(Exercises):
[A] Summarize the passage on Jesus's baptism in two sentences.
[B] Select every line of the records that contains the word "Given".

(Text block):
——
That’s exactly what happens in our New Testament lesson today. Jesus is pretty much an unknown figure at this point in time. And the aptly-named John the Baptist has been doing his thing for a while. Jesus, rather than launch immediately into his ministry, stops for a moment to be baptized by John in the river Jordan.
No eight-sided churches, no fonts, no street signs anywhere to be found; but Jesus stops just the same.
I wonder if those who were there on that day stopped, too, considering the words of the prophet Isaiah, about the promised Messiah, so gentle he would not put out a candle that was barely alight, and yet, so strong that he would not faint or be crushed in his effort, as the text repeats several times, to bring forth justice.
What is particularly striking in Isaiah’s words is the number of times that God speaks of a new reality. Blind eyes will be opened; prisoners will come out of dungeons. Former things are passing away, but God is about to do a new thing, something that will spring forth like a planted seed breaking through the hard earth. Could it be that Jesus is the “new” of which Isaiah speaks?
The answer to that question is surely yes. And yet, it is an incomplete yes. We believe that the God whom we worship, the God whom we know in Jesus, is the God of creation, we also believe that same God is the God of re-creation. God is constantly making all things new again and again and again.
And on the eighth day, Christ rose. And on the eight day, there was baptism. And on the eighth day, there is the chance to start over, to begin anew.
——
(Data):
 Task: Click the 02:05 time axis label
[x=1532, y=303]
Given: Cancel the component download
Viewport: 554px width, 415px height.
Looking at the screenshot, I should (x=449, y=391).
——
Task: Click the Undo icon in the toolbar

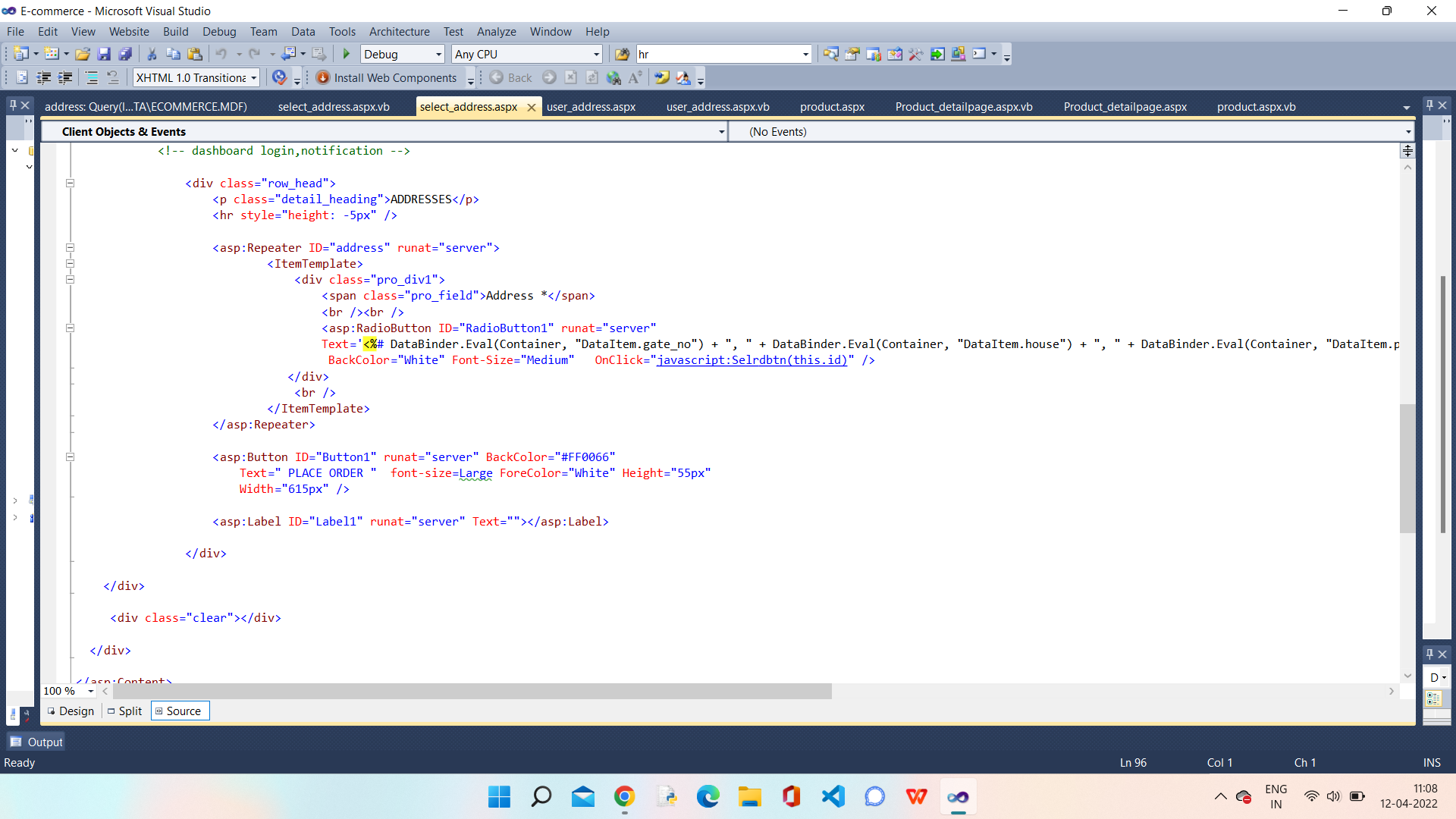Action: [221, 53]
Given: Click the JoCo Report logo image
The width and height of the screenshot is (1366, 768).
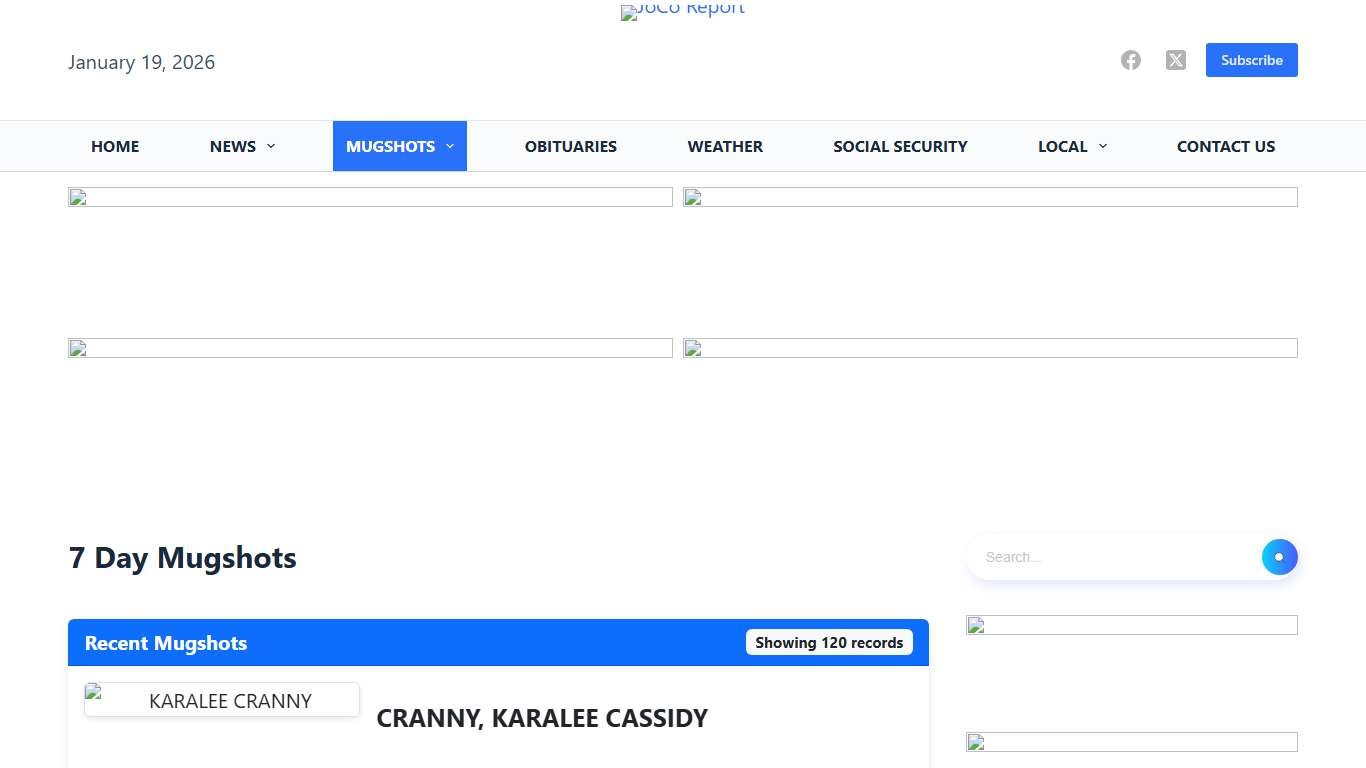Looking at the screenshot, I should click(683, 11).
——
(The results):
[A] Before starting his ministry, Jesus, still largely unknown, stops to be baptized by John in the river Jordan, and the words of Isaiah speak of God doing a new thing. Jesus is that "new," though only incompletely, since God keeps making all things new again and again, and the eighth day brings Christ's rising, baptism, and the chance to begin anew.

[B]
Given: Cancel the component download
Given: Click the JoCo Report logo image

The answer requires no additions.